[Opening Data section section]
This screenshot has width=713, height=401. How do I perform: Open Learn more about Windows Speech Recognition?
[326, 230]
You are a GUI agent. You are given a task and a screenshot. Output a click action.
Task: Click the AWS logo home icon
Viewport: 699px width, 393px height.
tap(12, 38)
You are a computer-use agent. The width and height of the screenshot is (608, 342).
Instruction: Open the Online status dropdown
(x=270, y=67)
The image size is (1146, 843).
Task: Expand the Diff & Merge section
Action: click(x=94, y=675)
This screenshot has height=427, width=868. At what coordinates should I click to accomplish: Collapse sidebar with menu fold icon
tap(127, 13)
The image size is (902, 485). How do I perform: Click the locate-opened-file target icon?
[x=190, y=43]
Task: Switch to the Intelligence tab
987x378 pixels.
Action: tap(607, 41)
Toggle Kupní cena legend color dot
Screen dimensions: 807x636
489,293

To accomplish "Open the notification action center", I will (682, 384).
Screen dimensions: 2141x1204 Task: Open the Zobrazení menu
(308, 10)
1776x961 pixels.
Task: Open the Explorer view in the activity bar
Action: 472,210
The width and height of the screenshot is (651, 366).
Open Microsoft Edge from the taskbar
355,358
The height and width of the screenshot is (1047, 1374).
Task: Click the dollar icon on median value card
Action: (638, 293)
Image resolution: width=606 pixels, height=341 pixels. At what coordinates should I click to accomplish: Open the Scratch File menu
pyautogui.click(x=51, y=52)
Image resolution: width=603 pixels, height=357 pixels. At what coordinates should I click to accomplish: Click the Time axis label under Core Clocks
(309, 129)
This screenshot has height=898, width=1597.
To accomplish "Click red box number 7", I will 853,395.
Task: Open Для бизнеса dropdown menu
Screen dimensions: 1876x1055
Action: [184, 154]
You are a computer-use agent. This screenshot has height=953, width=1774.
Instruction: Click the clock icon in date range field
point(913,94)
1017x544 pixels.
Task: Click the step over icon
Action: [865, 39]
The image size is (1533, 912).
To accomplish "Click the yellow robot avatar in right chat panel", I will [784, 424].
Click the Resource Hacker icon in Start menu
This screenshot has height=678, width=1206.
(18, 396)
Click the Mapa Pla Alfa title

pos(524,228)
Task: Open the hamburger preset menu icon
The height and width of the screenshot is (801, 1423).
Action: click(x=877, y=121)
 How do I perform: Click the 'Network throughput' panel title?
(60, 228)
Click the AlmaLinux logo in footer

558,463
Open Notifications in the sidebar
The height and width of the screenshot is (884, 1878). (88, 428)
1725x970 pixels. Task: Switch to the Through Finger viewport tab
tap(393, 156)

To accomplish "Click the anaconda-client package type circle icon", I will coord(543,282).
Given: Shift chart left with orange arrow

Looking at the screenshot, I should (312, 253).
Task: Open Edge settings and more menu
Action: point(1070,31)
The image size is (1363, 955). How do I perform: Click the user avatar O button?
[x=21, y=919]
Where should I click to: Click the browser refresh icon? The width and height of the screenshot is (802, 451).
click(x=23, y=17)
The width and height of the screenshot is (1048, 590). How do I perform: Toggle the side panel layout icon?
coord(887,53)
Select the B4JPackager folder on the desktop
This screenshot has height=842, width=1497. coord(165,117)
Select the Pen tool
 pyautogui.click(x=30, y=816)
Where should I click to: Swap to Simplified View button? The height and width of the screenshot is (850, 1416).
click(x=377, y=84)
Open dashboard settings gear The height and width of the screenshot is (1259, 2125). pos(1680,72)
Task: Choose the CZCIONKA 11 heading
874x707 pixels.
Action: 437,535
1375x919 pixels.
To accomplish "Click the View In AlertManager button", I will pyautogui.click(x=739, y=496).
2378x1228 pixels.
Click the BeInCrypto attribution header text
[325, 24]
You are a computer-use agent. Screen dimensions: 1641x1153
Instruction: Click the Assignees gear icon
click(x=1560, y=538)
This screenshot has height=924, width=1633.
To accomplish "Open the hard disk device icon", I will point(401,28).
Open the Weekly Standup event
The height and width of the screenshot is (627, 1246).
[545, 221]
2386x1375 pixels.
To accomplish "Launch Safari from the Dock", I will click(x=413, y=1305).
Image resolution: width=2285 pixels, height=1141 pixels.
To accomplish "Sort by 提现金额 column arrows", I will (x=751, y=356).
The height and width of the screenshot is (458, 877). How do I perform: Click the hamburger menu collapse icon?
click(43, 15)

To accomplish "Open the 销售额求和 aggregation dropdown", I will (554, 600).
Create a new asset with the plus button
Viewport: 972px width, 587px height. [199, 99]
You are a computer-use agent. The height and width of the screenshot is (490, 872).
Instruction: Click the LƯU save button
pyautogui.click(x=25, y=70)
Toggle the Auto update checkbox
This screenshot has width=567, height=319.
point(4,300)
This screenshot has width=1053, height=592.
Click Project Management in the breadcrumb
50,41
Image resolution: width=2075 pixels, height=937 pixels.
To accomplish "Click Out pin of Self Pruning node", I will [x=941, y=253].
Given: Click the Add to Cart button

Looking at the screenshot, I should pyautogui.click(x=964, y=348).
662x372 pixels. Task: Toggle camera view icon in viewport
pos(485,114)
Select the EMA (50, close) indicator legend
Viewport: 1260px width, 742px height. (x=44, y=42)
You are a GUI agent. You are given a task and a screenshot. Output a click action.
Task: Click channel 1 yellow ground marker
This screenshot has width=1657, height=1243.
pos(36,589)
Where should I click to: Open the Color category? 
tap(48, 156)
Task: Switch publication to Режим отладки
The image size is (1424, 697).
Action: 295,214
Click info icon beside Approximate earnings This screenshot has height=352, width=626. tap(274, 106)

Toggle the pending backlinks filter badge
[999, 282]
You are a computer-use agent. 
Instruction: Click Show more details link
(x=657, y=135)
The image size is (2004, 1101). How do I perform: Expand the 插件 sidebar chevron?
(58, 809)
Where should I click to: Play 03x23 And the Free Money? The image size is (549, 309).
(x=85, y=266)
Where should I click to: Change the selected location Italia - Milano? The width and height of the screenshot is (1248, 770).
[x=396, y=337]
[Closing Data section section]
__Task instructions__. Give the lines from the one containing "Click info icon" through the end of the entries again, exactly as written and with no other lines.

__Output__.
Click info icon beside Approximate earnings This screenshot has height=352, width=626. tap(274, 106)

Toggle the pending backlinks filter badge
[999, 282]
You are a computer-use agent. 
Instruction: Click Show more details link
(x=657, y=135)
The image size is (2004, 1101). How do I perform: Expand the 插件 sidebar chevron?
(58, 809)
Where should I click to: Play 03x23 And the Free Money? The image size is (549, 309).
(x=85, y=266)
Where should I click to: Change the selected location Italia - Milano? The width and height of the screenshot is (1248, 770).
[x=396, y=337]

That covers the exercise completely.